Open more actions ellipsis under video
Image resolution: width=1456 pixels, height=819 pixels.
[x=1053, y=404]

-=-=-=-=-

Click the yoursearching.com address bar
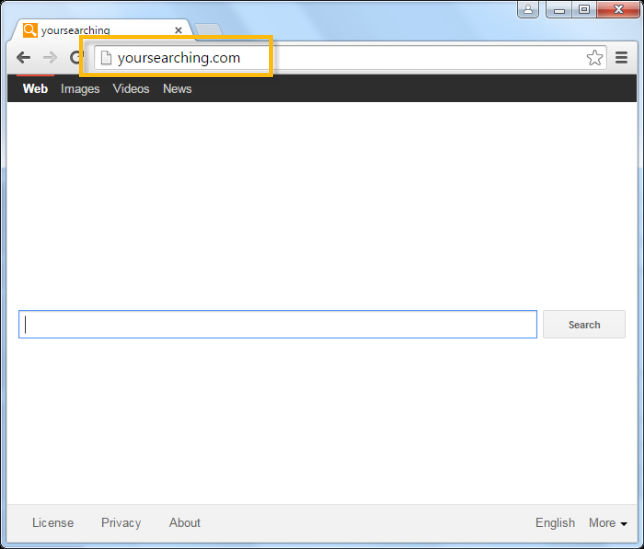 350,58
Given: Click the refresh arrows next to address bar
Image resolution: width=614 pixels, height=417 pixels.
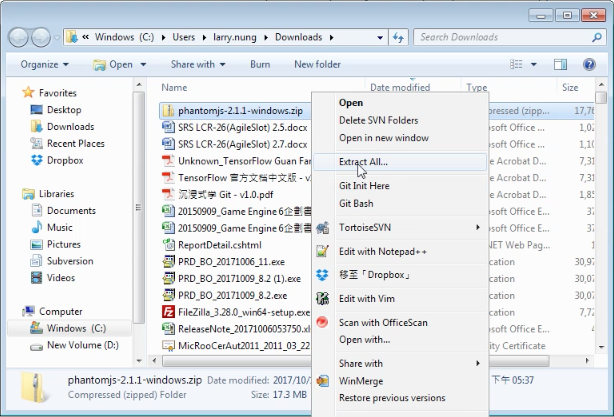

-=-=-=-=-

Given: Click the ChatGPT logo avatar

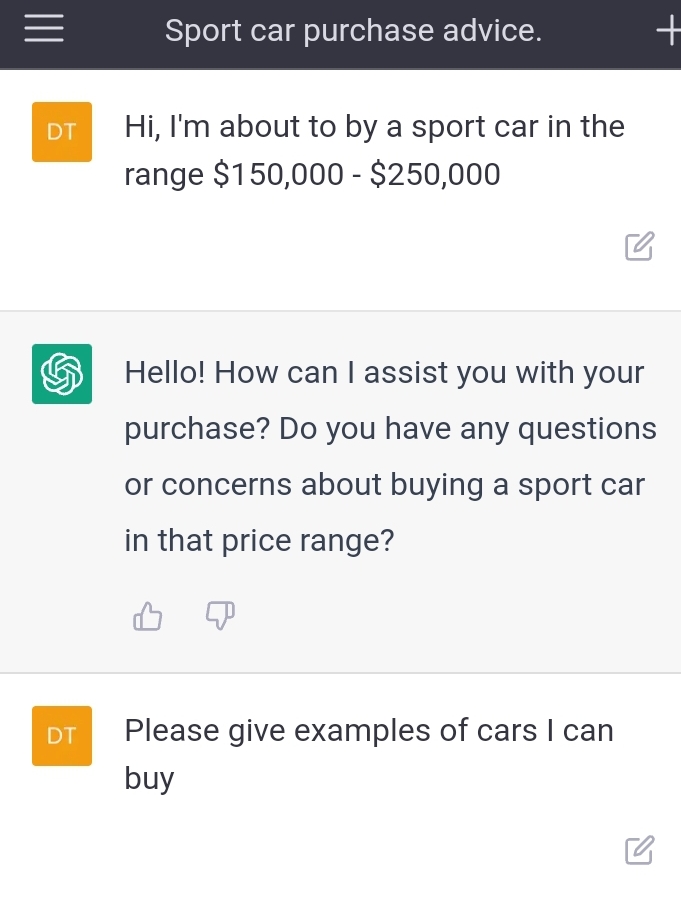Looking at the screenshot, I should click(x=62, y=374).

-=-=-=-=-

Aim. Rewrite the stretch from "Given: Click the refresh" through "Image resolution: width=614", replacing "refresh arrows" with "reload button" and leaving everything else unchanged.

Finished exercise.
Given: Click the reload button next to address bar
Image resolution: width=614 pixels, height=417 pixels.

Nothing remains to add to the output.